Text excerpt.
Selected Panel / Panel Seleccionado

Reuniting Body, Mind, and Environment: An Anthropological Take on Children’s Total Health

Abstract (English)
Children’s health in the Global South is increasingly gaining attention from the mind-focused and the body-focused academic groups, both recognizing unique developmental trajectories that differ significantly from those in industrialized world. Among the mind-focused group, a non-WEIRD paradigm on childhood learning through comparative approaches has gained traction, revealing how children sensorily embody knowledge and emotions through everyday social life and spatial experiences. Taking a different approach, recent body-focused studies also began to critique the generalization of health indicators derived from the minority world, emphasizing the diverse yet underexplored, physical developmental patterns of children in the majority world, and the roles of ethnography in these discussions (Gibson & Atkinson, 2018).

Dataset entries.
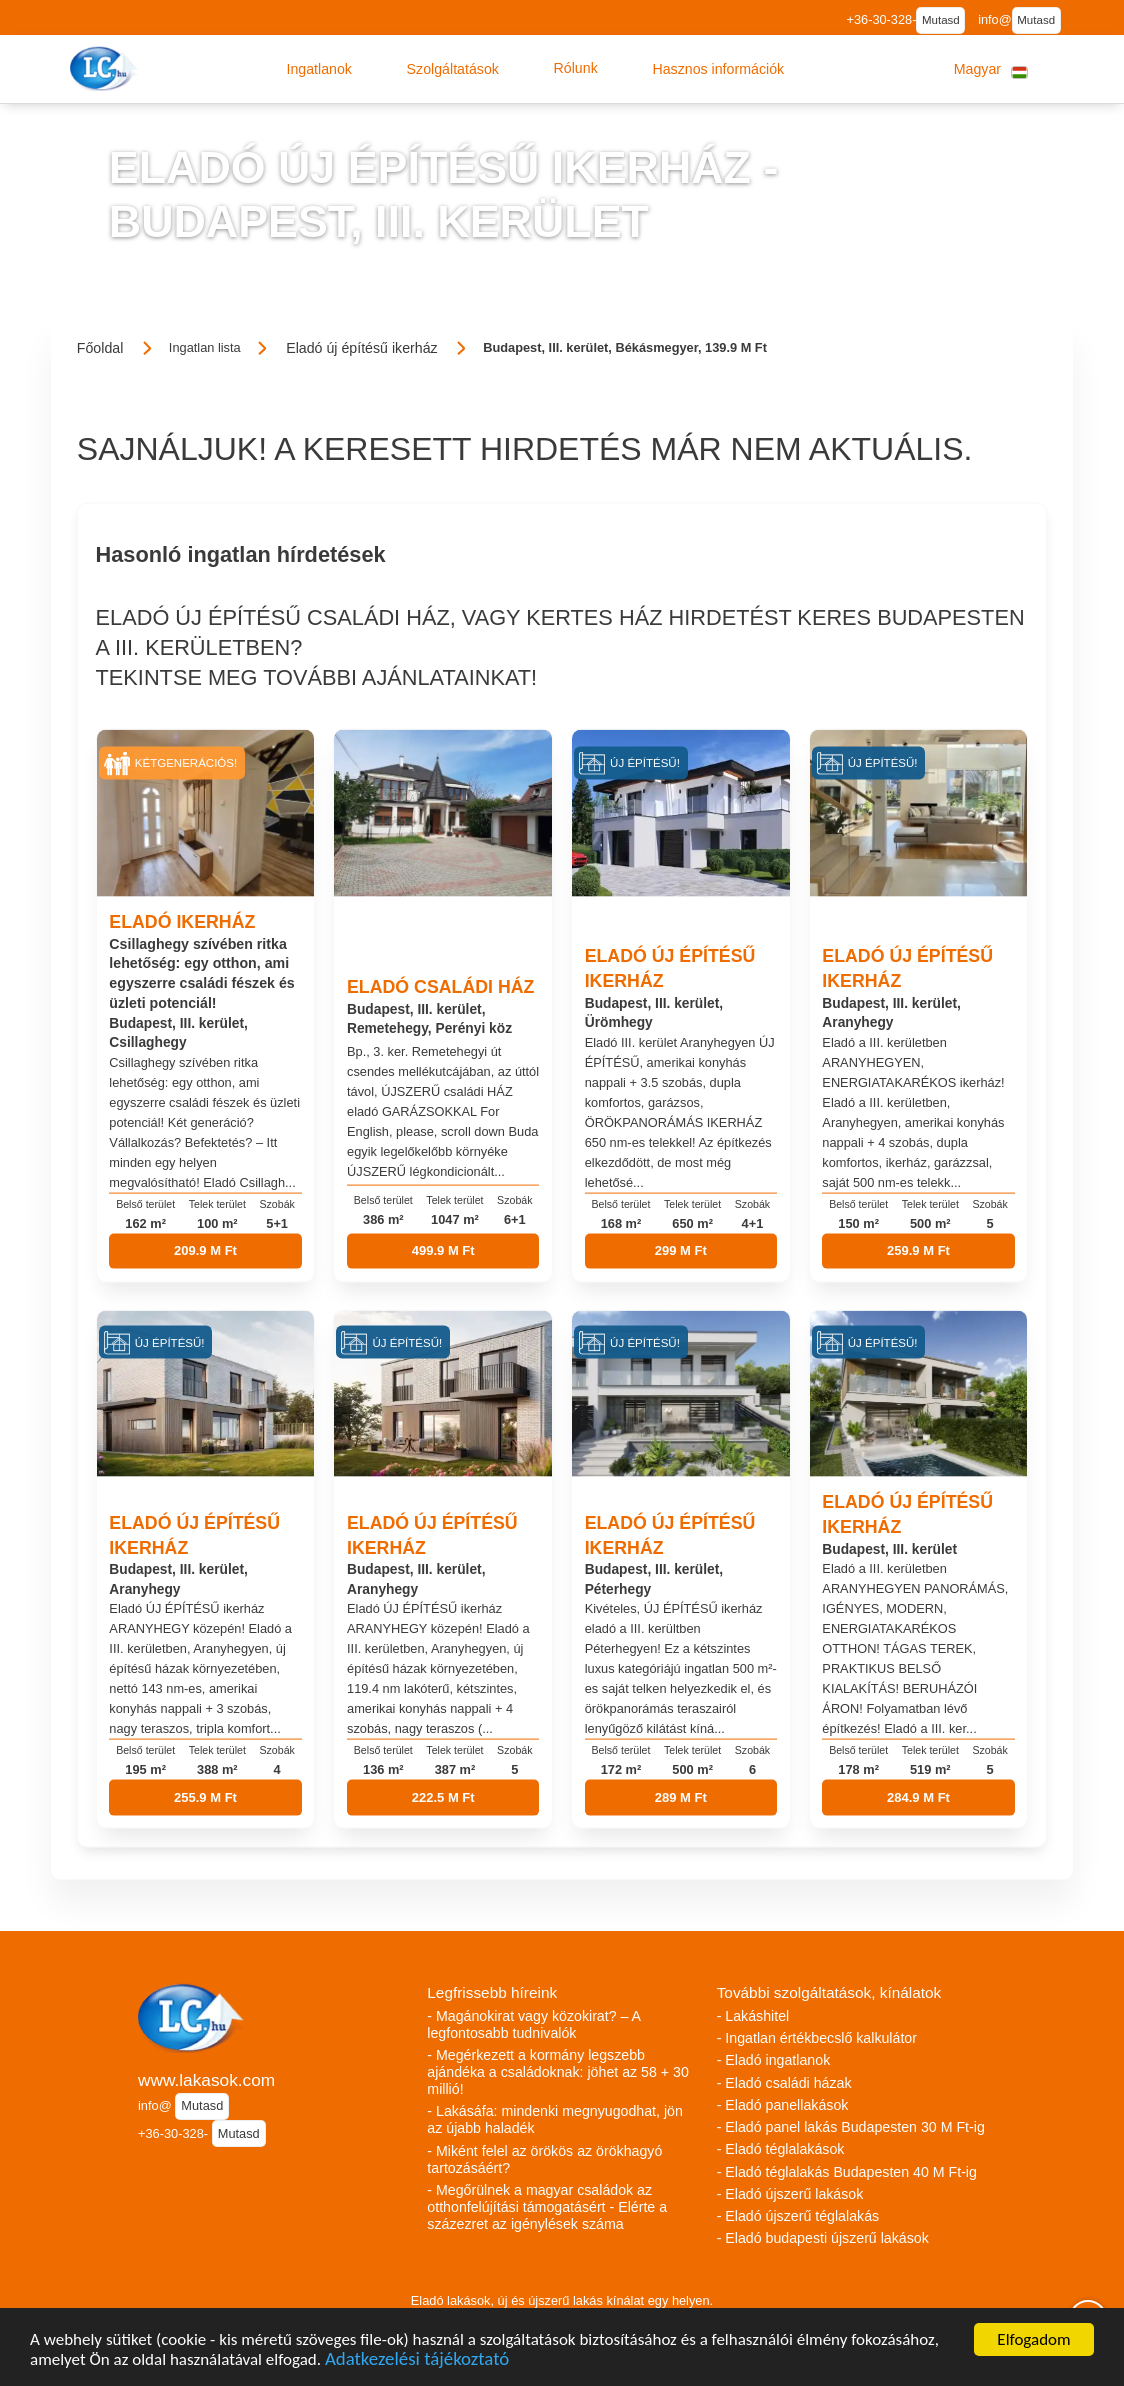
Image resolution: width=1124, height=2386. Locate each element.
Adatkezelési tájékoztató (417, 2362)
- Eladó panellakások (783, 2105)
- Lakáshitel (753, 2016)
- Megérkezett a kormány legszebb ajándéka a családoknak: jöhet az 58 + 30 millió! (557, 2072)
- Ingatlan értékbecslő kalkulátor (817, 2038)
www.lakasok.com (206, 2080)
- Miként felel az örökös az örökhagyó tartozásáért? (544, 2159)
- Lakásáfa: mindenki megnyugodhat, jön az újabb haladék (555, 2119)
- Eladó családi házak (784, 2083)
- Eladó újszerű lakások (790, 2194)
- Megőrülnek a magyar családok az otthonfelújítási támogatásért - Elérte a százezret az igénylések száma (547, 2207)
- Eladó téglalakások (781, 2149)
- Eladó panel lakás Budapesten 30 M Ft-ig (851, 2127)
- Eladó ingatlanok (774, 2060)
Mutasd (941, 20)
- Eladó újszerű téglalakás (798, 2216)
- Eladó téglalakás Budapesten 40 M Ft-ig (847, 2172)
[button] (319, 69)
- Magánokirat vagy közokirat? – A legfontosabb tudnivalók (533, 2024)
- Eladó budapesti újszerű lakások (823, 2238)
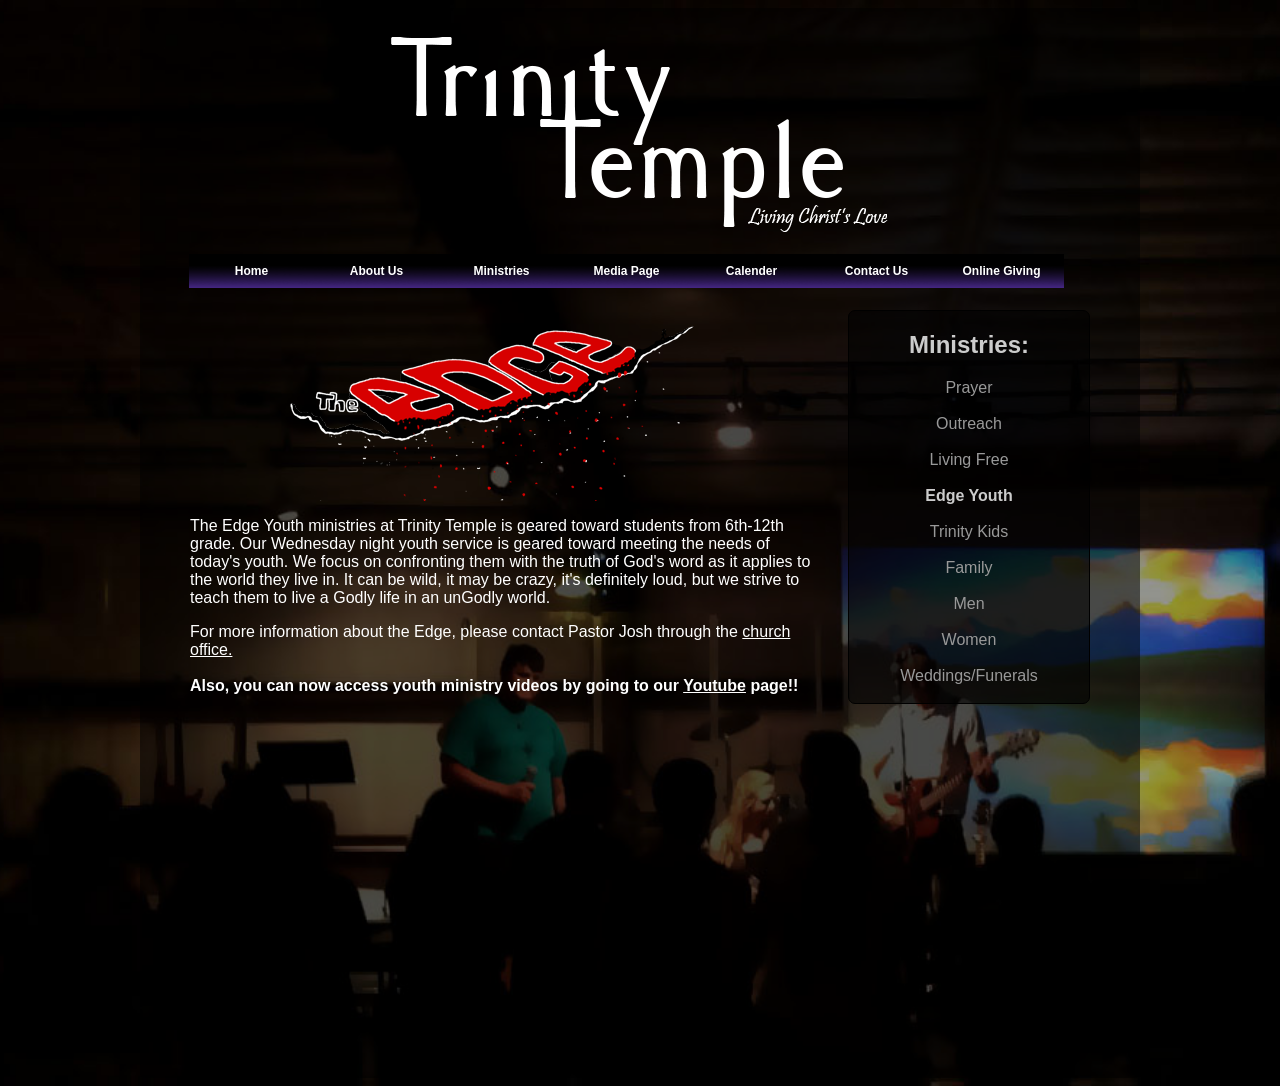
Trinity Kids (969, 531)
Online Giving (1001, 271)
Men (968, 603)
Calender (751, 271)
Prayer (968, 387)
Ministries (501, 271)
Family (968, 567)
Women (969, 639)
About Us (376, 271)
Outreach (969, 423)
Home (251, 271)
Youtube (714, 685)
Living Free (968, 459)
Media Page (626, 271)
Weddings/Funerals (969, 675)
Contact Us (876, 271)
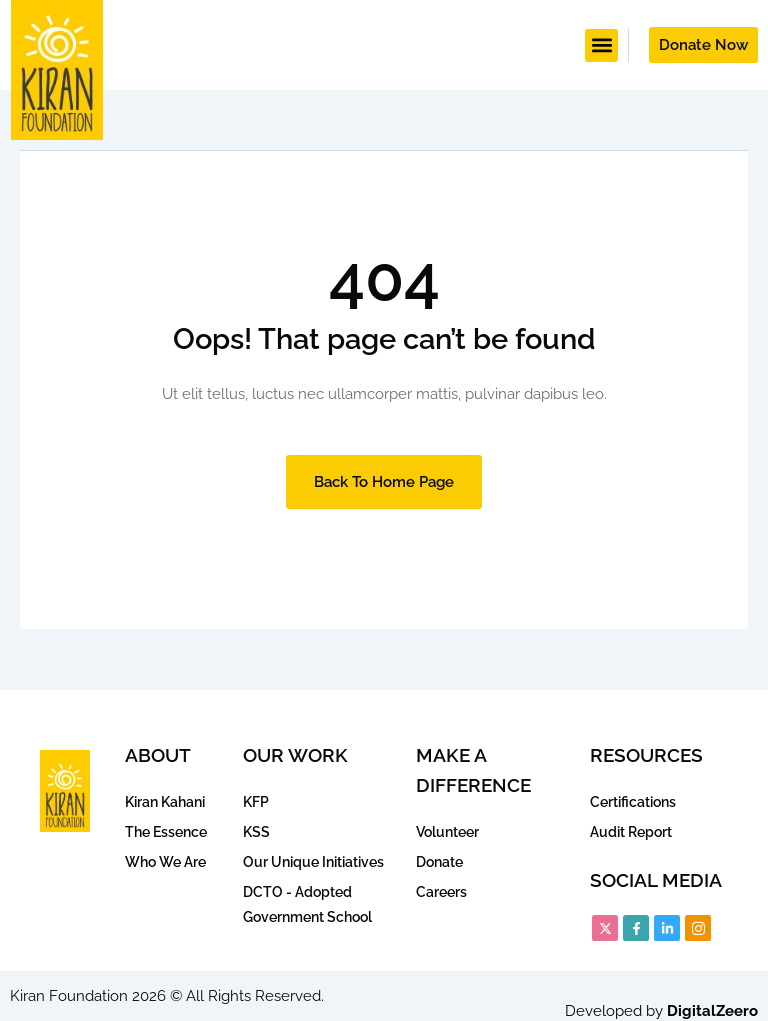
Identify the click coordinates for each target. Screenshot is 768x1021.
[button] (601, 45)
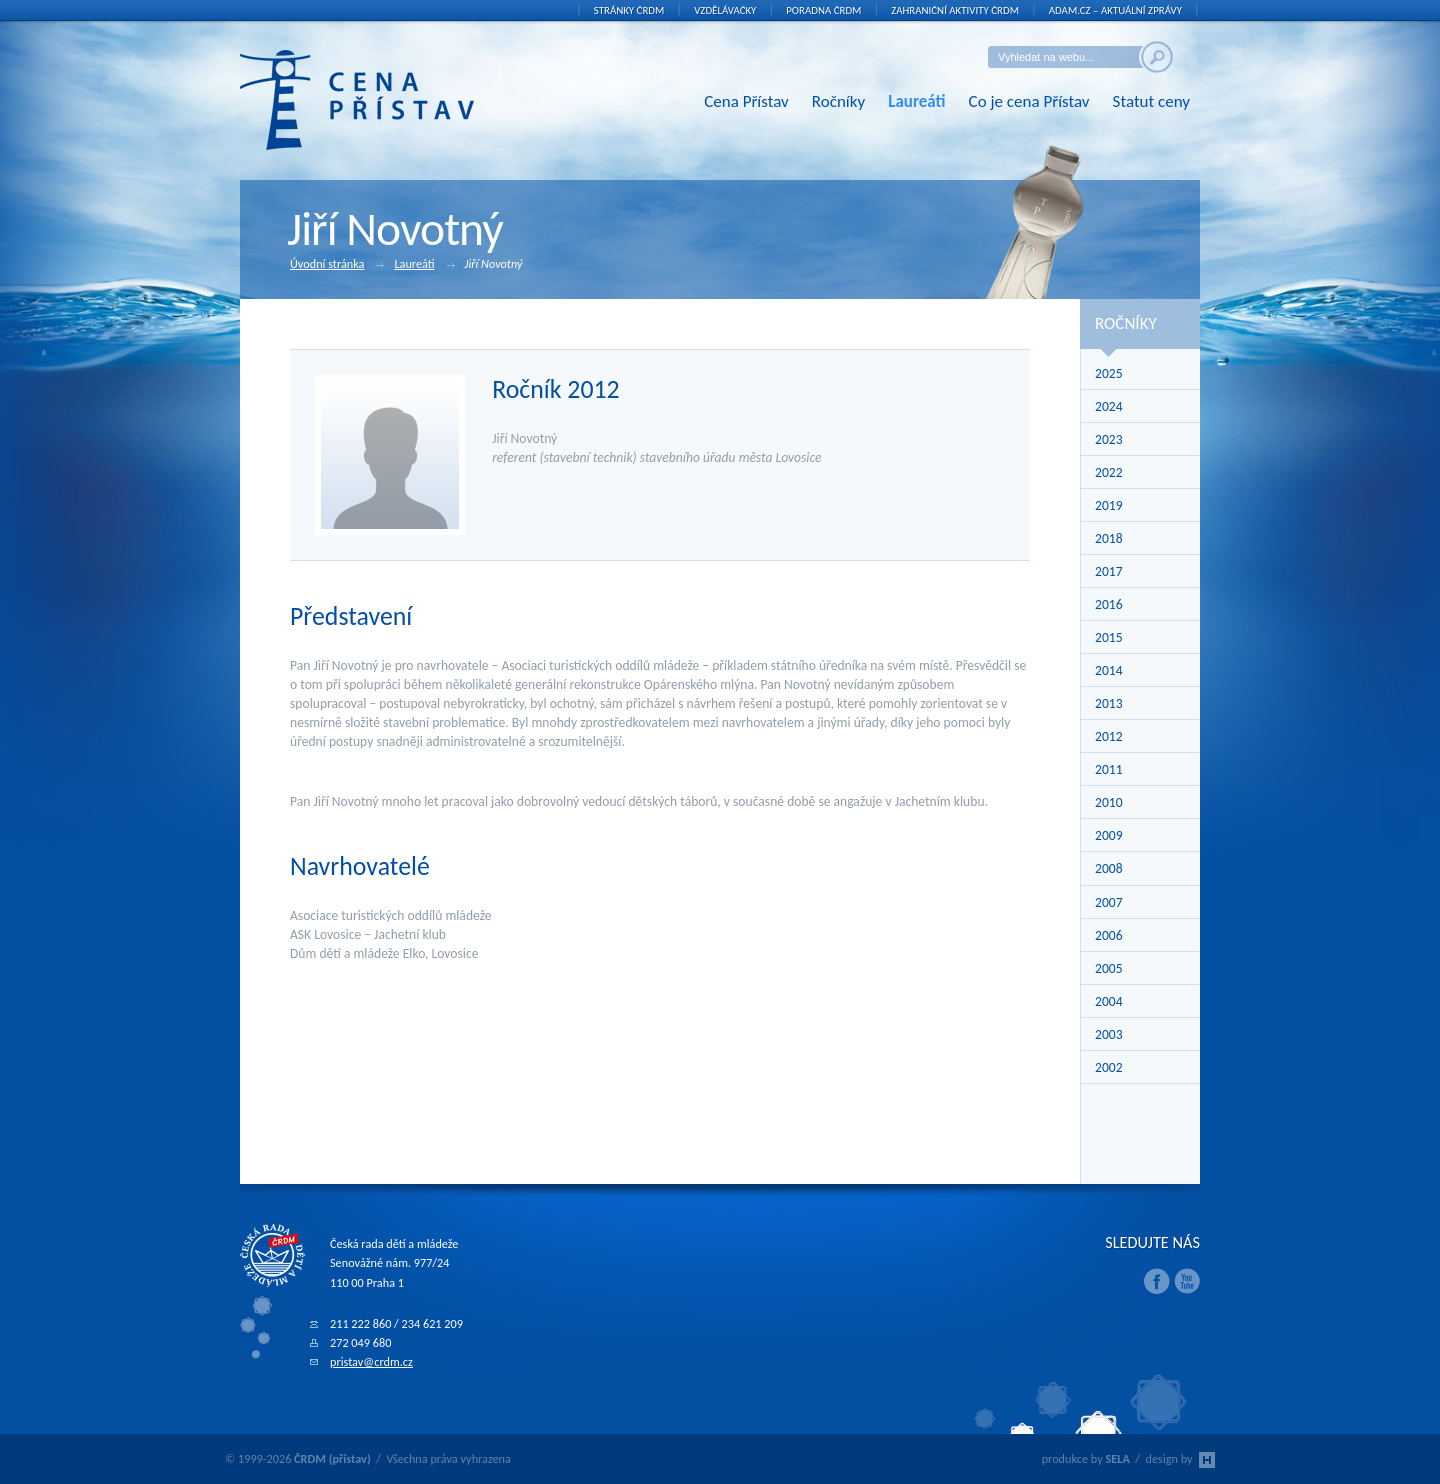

Exercises.
(A) According to the panel abstract, what do recent body-focused studies critique?
(B) Write out everything in the panel abstract from "Children’s health in" down to "(Gibson & Atkinson, 2018).".
The listing is separate material and has no connection to the panel abstract.

Results by task.
(A) They critique the generalization of health indicators derived from the minority world.

(B)
Children’s health in the Global South is increasingly gaining attention from the mind-focused and the body-focused academic groups, both recognizing unique developmental trajectories that differ significantly from those in industrialized world. Among the mind-focused group, a non-WEIRD paradigm on childhood learning through comparative approaches has gained traction, revealing how children sensorily embody knowledge and emotions through everyday social life and spatial experiences. Taking a different approach, recent body-focused studies also began to critique the generalization of health indicators derived from the minority world, emphasizing the diverse yet underexplored, physical developmental patterns of children in the majority world, and the roles of ethnography in these discussions (Gibson & Atkinson, 2018).